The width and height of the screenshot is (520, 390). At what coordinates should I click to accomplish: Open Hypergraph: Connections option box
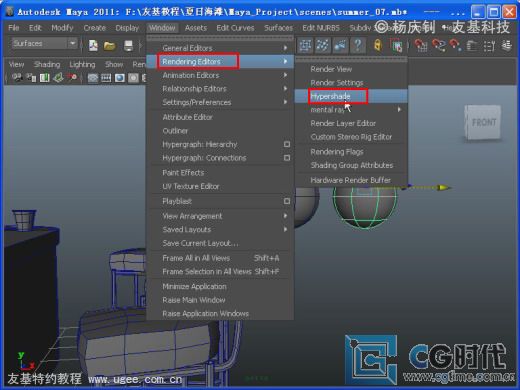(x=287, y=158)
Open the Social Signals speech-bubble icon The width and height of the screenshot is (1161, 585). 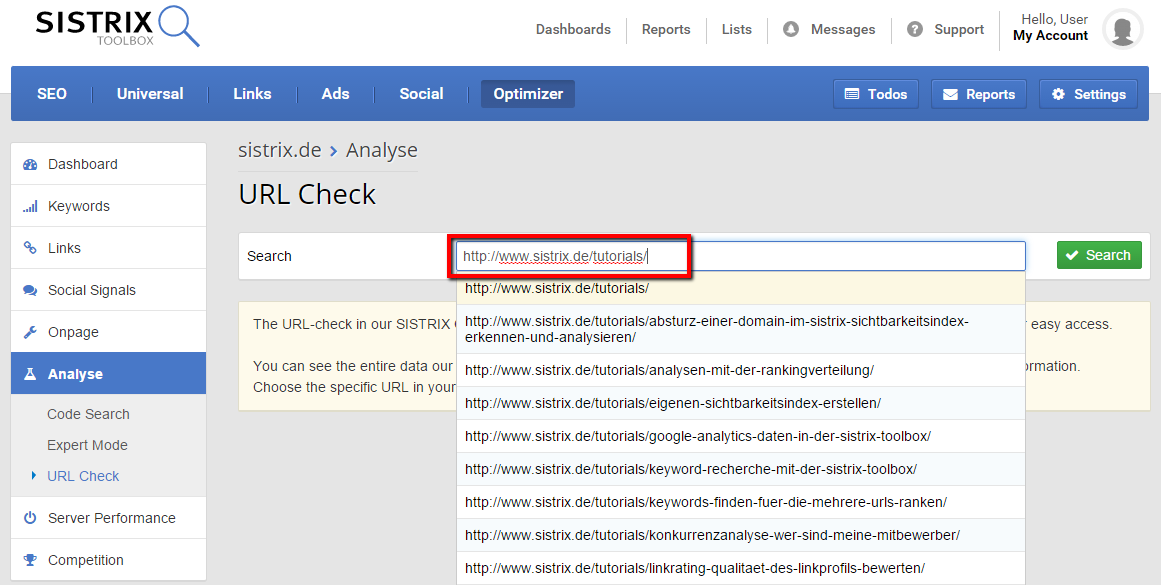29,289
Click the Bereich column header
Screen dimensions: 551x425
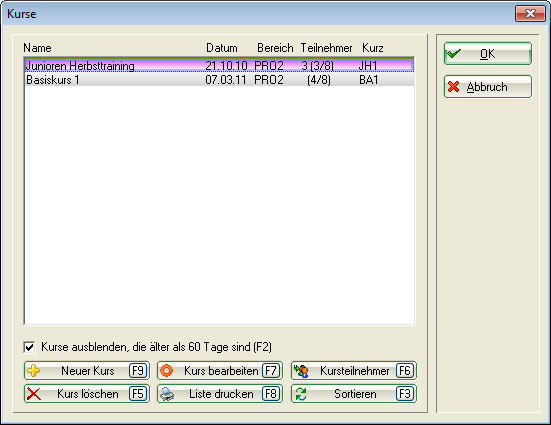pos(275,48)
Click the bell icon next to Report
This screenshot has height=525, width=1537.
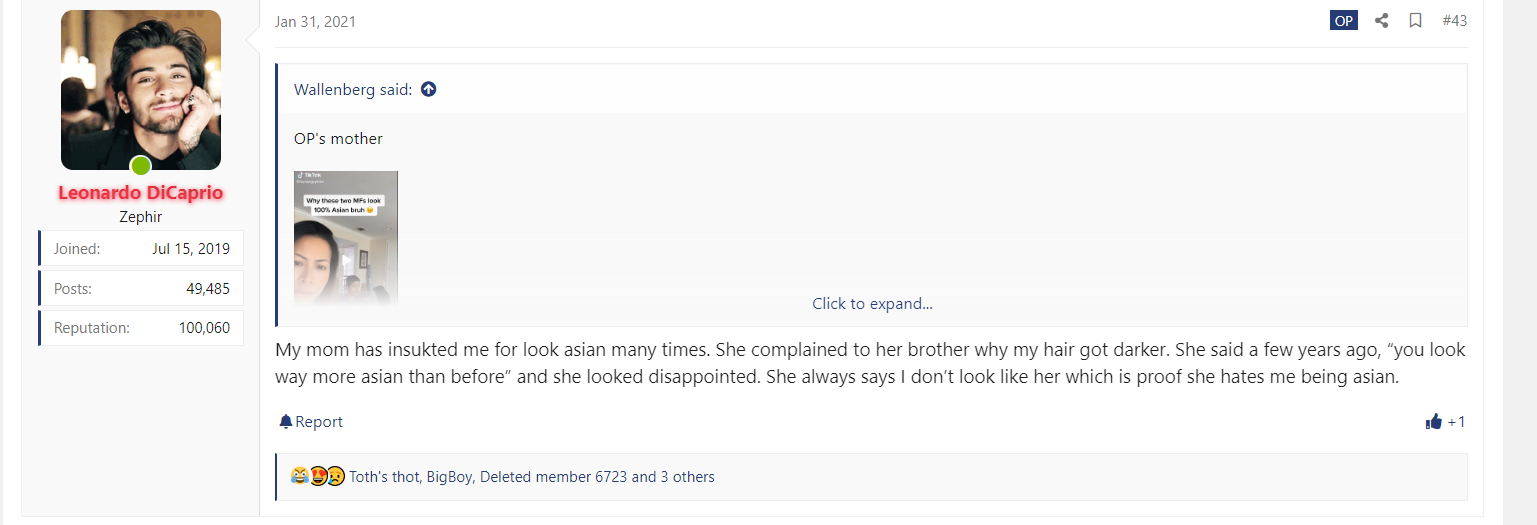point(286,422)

****

#### WHAT YOU NEED TO DO
Please reproduce only the lines from the one holding "Click the Bereich column header" through the final line of the listing above, both included, with each picture left out.

#### ANSWER FOR THE TASK
Click the Bereich column header
Screen dimensions: 551x425
pos(275,48)
Click the bell icon next to Report
This screenshot has height=525, width=1537.
point(286,422)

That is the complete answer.